I pray next year will be blessed, characterized by and attitude of gratitude in us.

Happy New Year,

Ana

P.S. Check out my latest video on my Facebook page! 

Friday, November 19, 2021

Fruitful or Productive?

Call me crazy, obsessive-compulsive or anal, but I’m the type of person whose day’s highlight consists of crossing out items in her to-do list.

I just loooove getting things done.  It is a mandatory item in my morning prayers, “Lord, bless the work of my hands, pleeeease!” (Which basically means, “Let me get as much done as I possibly can.)  At night, I lull myself to sleep – not counting sheep or my blessings – but going over my day, recounting the tasks I was able to accomplish.  If said recount is to my liking, I sigh with delight and merrily drift into the land of dreams about productivity.

There’s so much good I’d like to do for God!  Yet my best-laid plans and intentions seem always thwarted by time constrains and limited physical strength.  Oh, so wimpy of me and so frustrating!

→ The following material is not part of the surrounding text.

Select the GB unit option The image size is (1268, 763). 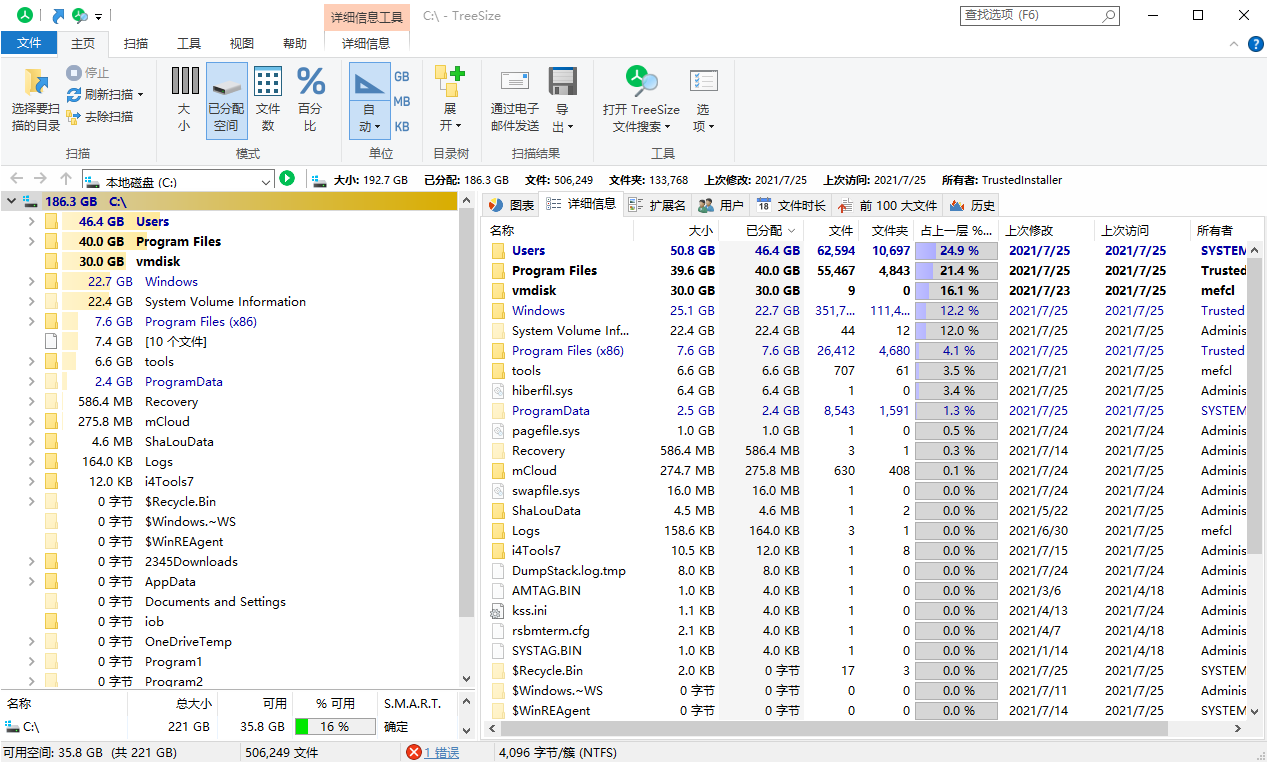(401, 77)
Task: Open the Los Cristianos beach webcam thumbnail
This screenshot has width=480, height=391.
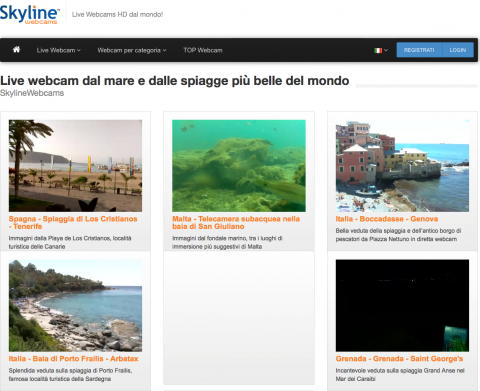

“Lord, I just want to give you glory!”  I cry out, disappointed by what I perceive as a poor performance, deeply saddened by my limitations.

But then, one happy day, I run across this verse and realize my confusion:

John 15:5 and 8, I am the vine, you are the branches. He who abides in Me, and I in him, bears much fruit; for without Me you can do nothing. By this My Father is glorified, that you bear much fruit; so you will be My disciples.

And I wonder, when did I begin to equate “fruit bearing” with “productivity”? When did I start thinking that the amount of glory I bring God would hinge on the amount of check marks on a list of accomplished tasks?

The more I think about this verse, the more I realize that in order to bear fruit (and thus give God glory), I must concern myself less with my “doing” and more with my “abiding” in Jesus. How else could I ever display a Christ-like character worthy of one of His disciples?  My main “tasks” should be to love Him, abide in Him, and let Him lead me – even when planning my beloved to-do list.

So I guess I need to start praying for more of Jesus in my daily life, more of His glory… and maybe – just for old-time’s sake – His blessing on my list of chores?